Mechanistic Insights into Hippo-YAP Pathway Activation for Enhanced DFU Healing.

Abstract

With the increasing prevalence of diabetes, diabetic foot ulcers (DFU) have become a global health challenge, significantly impacting patients' quality of life and placing a substantial burden on healthcare systems. Among various immune cell subsets, M2-polarized macrophages play a pivotal role in tissue repair and inflammation resolution. This study employs single-cell RNA sequencing (scRNA-seq) and bulk RNA sequencing to comprehensively investigate the role of the TFAP2A-LIFR-Hippo-YAP signaling axis in regulating macrophage M2 polarization and its critical function in DFU wound healing. Through scRNA-seq analysis, we identified nine major immune cell subsets in DFU samples, with macrophages emerging as key regulatory cells.

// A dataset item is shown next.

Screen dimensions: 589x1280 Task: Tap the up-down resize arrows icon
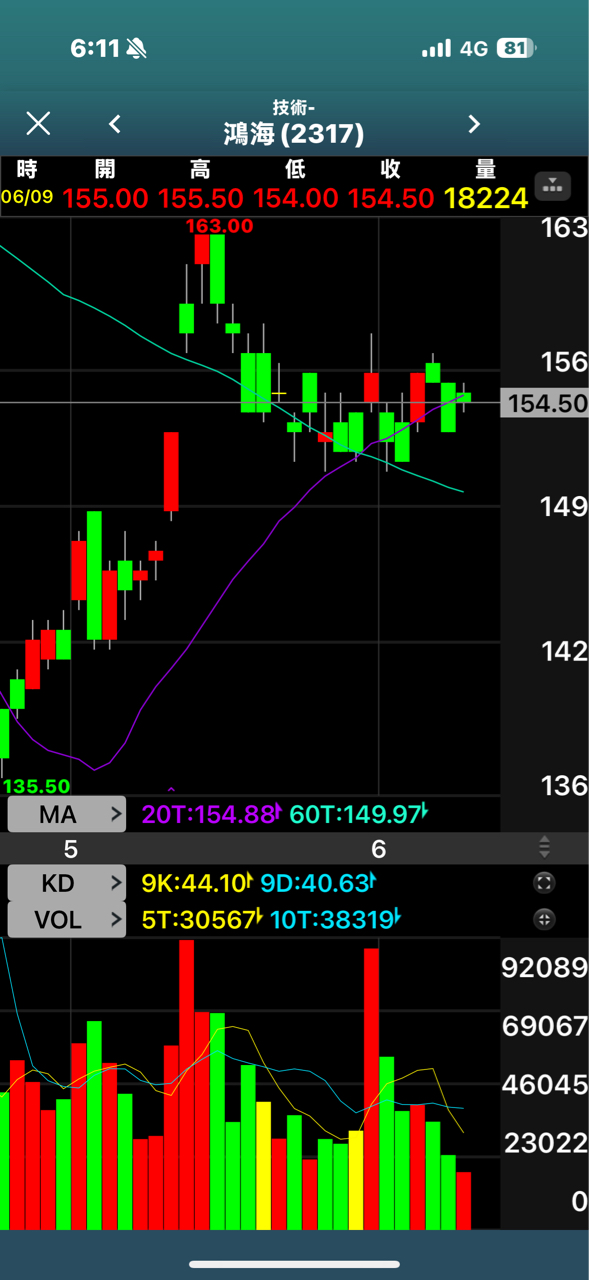coord(544,847)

In vitro experiments further confirmed that TFAP2A promotes macrophage M2 polarization (evidenced by increased expression of the M2 marker ARG1) and ameliorates endothelial dysfunction by enhancing tube formation, improving migration capacity, and upregulating relevant proteins such as VCAM-1. Moreover, TFAP2A serves as a central regulatory gene for macrophage function in DFU by upregulating LIFR expression and activating the Hippo-YAP signaling pathway, thereby inducing M2 polarization and mitigating endothelial dysfunction. Mouse model experiments further demonstrated that the TFAP2A-LIFR-Hippo-YAP signaling axis accelerates DFU wound healing through the induction of macrophage M2 polarization. This study unveils a novel immunoregulatory role of TFAP2A in DFU and provides a promising therapeutic target for the treatment of chronic diabetic wounds.